## Quoted passage
- - - - -

# Bob sikes shark



## DieselShark (Aug 6, 2010)

Been going out to sikes for the past 2 weeks... Been hanging into shark, But they just didnt take the whole bait... Just run and then let go. Myself and an older gentleman have seen kings jumping and what not. which I was amazed in a way. Caught a few spanish out there when the sun came up...had a huge one on but it cut my line.

I find using skipjack and chunks of lady fish best for shark... more so the lady fish because its bloodier...

going out to fort pickens tonight, anything I should know ???


----------



## PAWGhunter (Feb 3, 2010)

Forgive me if this is a dumbass question, but where is Bob Sikes anyways? Is that 3 Mile? Thx


----------



## DieselShark (Aug 6, 2010)

PAWGhunter said:


> Forgive me if this is a dumbass question, but where is Bob Sikes anyways? Is that 3 Mile? Thx


 
do you know where you go over the bridge to get onto the beach ? where you pay the tole... ancd they built that new place called the grand marlin?

if your going over the tole bridge to get on the beach, it is to your left... 

it is the bridge after the 3 mile bridge...

hope that helped a little...


----------



## Fiver (Nov 6, 2008)

PAWGhunter said:


> Forgive me if this is a dumbass question, but where is Bob Sikes anyways? Is that 3 Mile? Thx


Bob Sykes connects Gulf Breeze to Pensacola Beach.


----------



## BWNN (Nov 17, 2009)

DieselShark...welcome to the madness! Fi.....welcome for clearing up the directions. I got confused!


----------



## PAWGhunter (Feb 3, 2010)

thx guys. Just recently started fishing FL. Mostly Navarre.


----------

- - - - -

## What the exercise asks
Decide whether each statement agrees with the fishing thread, answering yes or no and quoting the deciding words: (a) DieselShark prefers lady fish to skipjack for shark because lady fish is bloodier; (b) Fiver says Bob Sykes connects Gulf Breeze to Navarre; (c) DieselShark says Bob Sikes is the 3 Mile bridge. Rely only on the fishing thread for the answers, with no outside knowledge.

## Data shown
- - - - -

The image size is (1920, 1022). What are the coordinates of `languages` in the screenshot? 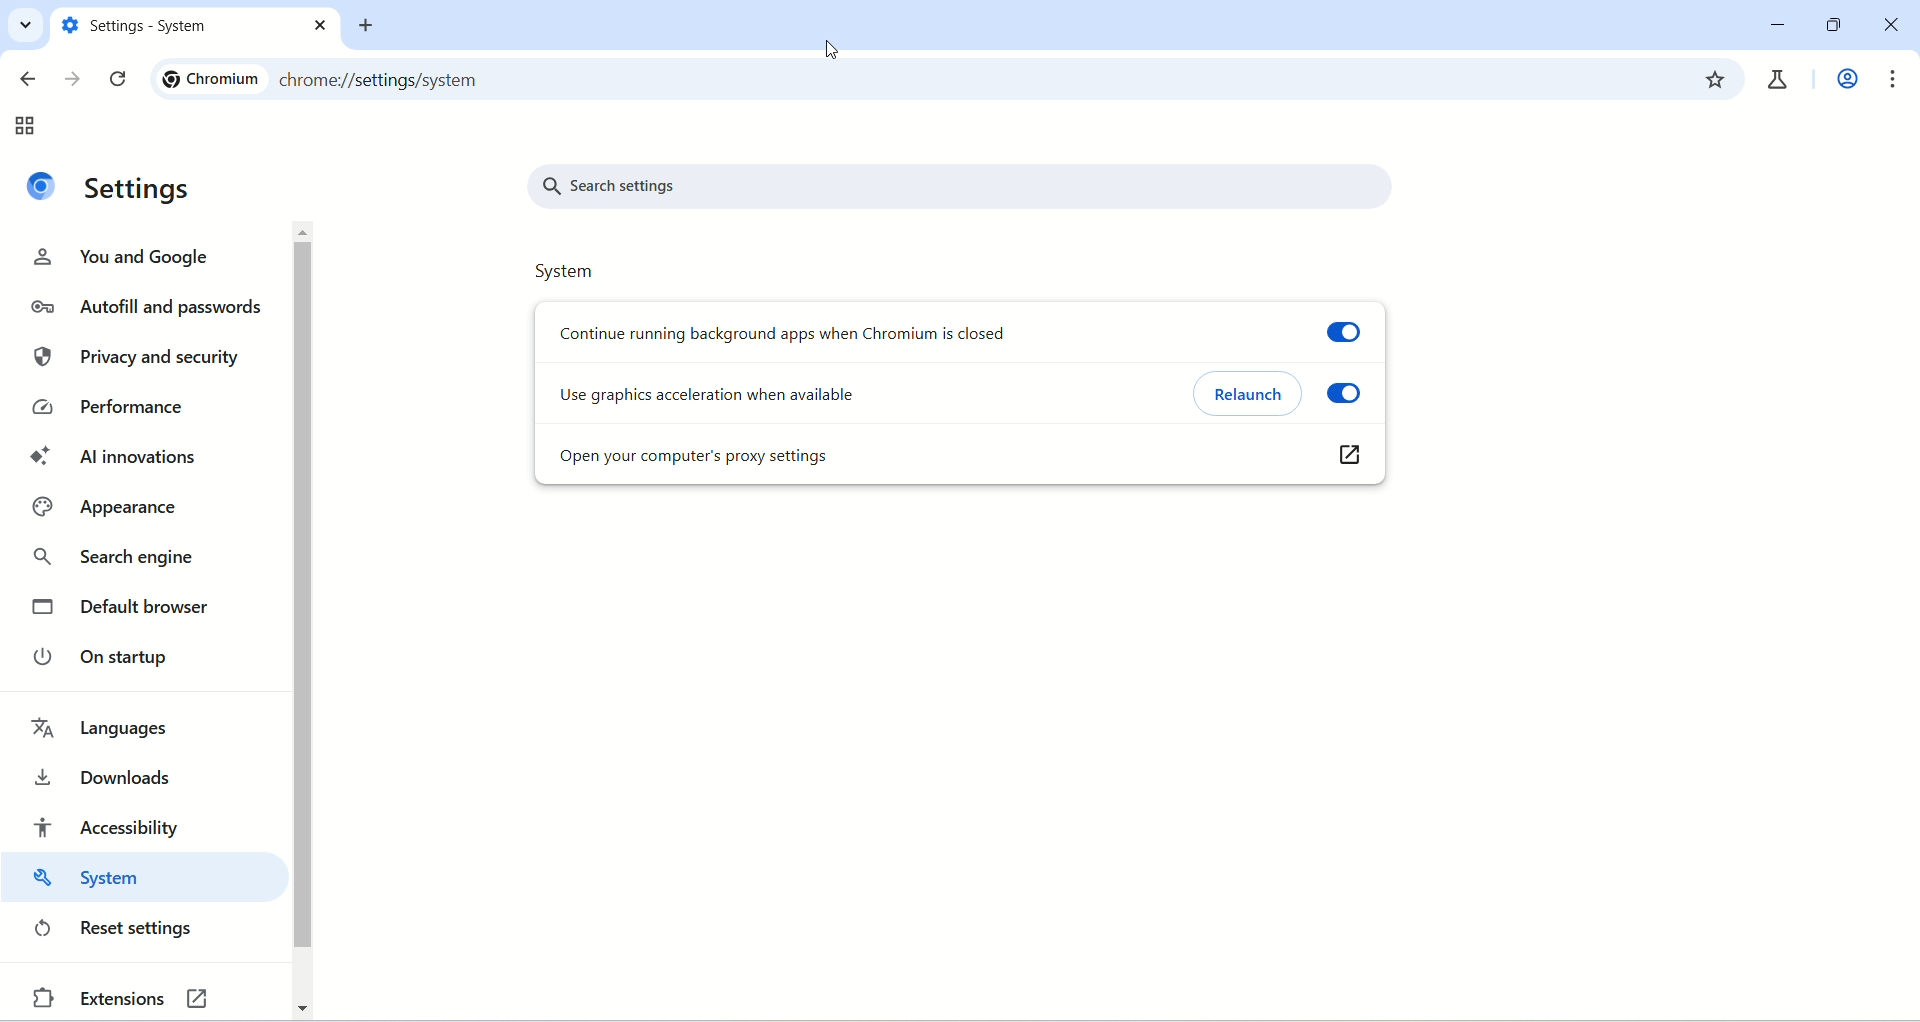 It's located at (103, 729).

- - - - -

## Result for this task
(a) Yes: "more so the lady fish because its bloodier"
(b) No: "Bob Sykes connects Gulf Breeze to Pensacola Beach."
(c) No: "it is the bridge after the 3 mile bridge"